Code Consolidation: Same hierarchy on multiple variables

Hello Good people of PyMC Discourse,

I have a question for you about code consolidation when you have lots of variables with the same hierarchical structure. I am not sure how to implement the same hierarchical structure across multiple variable in a clean way. For example, let's say I have the following dataset:
import arviz as az
import numpy as np
import pandas as pd
import pymc3 as pm

data = pd.DataFrame({
    "x1":[1, 2, 3, 4, 5]*2,
    "x2":[2, 4, 8, 16, 32]*2,
    "x3":[3, 9, 27, 81, 243]*2,
    "level":[0,0,0,0,0,1,1,1,1,1],
    "y":[14,37,100,279,798,4,9,19,43,107]
})

the variables x1, x2, x3 are going to work as stand ins for much larger dataset that I have. So the goal I have is to build a simple hierarchical regression model predicting on y but have a prior for x1,x2,x3 based on "level".

model_coords = {}
model_coords["obs_id"] = np.arange(len(data))
model_coords["continuous"] = ["x1", "x2", "x3"]
model_coords["level"] = ["0", "1"]
with pm.Model(coords = model_coords) as model:
        
    mu_beta = pm.Normal("mu_beta", 0, 1)
    sigma_beta = pm.HalfNormal("sigma_beta", 1.)
    beta_offset = pm.Normal("beta_offset", 0, 1, dims=("continuous"))
    beta = pm.Deterministic("beta", mu_beta + sigma_beta*beta_offset, dims=("continuous"))
    epsilon = pm.HalfNormal("epsilon", 1)
    
    estimate =  pm.math.dot(data[continuous], beta)
    
    output = pm.Normal("output", mu=estimate, sigma=epsilon, observed = data.y.values, dims = "obs_id" )
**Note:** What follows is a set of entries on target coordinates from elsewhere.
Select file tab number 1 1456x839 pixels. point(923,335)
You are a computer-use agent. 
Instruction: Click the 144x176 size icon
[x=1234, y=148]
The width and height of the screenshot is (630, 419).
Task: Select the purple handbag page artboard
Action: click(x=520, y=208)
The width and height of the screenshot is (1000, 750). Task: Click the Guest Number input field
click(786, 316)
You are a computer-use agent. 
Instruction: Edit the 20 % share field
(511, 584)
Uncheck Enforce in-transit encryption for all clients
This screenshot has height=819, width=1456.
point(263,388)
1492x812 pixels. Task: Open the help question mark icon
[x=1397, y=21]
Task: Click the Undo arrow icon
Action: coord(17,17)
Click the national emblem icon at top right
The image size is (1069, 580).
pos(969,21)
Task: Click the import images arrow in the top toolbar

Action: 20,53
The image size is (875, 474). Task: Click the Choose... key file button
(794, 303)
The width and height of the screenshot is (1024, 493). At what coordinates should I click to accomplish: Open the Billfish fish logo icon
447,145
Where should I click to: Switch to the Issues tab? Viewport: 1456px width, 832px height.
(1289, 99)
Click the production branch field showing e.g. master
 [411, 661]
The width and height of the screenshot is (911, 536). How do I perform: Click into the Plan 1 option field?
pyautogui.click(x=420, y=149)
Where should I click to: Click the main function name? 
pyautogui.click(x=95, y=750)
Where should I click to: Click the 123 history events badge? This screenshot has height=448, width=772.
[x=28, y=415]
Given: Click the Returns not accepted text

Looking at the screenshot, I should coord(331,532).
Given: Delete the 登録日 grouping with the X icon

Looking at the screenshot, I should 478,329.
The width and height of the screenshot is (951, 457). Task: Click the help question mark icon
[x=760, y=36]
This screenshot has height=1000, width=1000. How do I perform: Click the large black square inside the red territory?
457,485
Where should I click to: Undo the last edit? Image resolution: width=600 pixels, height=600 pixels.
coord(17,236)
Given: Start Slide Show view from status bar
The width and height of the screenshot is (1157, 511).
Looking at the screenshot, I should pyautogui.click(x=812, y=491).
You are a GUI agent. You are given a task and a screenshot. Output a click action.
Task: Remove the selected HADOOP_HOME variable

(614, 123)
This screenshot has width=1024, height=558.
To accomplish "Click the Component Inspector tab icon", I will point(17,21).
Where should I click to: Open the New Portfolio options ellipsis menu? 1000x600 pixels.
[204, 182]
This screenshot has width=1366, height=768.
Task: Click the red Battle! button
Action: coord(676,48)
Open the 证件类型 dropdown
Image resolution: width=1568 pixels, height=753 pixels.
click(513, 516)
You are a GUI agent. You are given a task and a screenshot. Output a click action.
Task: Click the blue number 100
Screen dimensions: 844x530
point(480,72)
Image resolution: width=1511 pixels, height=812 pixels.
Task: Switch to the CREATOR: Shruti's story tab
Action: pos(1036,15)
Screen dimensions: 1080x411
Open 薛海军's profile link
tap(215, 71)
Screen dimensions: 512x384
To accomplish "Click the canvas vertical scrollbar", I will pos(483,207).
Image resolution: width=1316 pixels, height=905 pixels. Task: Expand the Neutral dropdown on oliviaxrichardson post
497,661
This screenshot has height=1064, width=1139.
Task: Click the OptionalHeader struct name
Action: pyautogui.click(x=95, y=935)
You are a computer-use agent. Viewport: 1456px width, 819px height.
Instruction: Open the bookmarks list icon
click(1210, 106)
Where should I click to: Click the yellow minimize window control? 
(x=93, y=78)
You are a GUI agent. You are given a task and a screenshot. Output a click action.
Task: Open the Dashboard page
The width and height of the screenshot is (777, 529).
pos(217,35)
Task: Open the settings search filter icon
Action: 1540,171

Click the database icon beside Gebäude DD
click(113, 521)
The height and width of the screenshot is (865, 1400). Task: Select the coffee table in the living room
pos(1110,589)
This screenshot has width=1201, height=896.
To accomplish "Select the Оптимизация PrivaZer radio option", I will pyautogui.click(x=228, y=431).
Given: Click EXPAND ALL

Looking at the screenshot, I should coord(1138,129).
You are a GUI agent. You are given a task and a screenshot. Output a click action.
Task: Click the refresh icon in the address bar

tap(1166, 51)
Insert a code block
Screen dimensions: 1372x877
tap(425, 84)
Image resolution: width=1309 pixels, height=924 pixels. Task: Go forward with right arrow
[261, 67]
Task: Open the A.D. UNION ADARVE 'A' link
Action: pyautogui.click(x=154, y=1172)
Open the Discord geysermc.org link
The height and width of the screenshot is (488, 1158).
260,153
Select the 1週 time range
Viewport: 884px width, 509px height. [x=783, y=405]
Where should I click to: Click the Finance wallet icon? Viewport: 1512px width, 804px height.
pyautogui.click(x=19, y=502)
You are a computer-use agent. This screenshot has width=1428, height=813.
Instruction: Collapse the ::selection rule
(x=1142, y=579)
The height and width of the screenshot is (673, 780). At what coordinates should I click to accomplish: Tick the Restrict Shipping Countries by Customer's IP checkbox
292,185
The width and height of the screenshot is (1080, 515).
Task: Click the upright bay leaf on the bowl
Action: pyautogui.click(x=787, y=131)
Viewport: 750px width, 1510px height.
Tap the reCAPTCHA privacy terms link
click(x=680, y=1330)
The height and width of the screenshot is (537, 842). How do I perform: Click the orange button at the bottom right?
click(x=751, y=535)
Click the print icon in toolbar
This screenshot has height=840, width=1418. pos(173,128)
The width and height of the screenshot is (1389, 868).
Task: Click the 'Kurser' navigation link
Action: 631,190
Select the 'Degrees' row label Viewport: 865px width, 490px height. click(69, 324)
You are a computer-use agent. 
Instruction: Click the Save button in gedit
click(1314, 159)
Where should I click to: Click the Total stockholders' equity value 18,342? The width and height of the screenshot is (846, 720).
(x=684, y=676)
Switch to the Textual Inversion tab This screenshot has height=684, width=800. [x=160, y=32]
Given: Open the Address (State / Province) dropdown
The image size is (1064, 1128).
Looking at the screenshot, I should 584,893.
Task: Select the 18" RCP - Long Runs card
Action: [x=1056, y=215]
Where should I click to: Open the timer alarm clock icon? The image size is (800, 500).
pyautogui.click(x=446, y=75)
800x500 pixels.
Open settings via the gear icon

using pm.math.dot I’m able to consolidate the summation to just a single function, but how do I do that while also including a hierarchy on beta based on "level"? Also, I realized after playing around with toy samples, that I actually only know how to add a hierarchy to the intercept term. Any input would be greatly appreciated! Thank you in advance!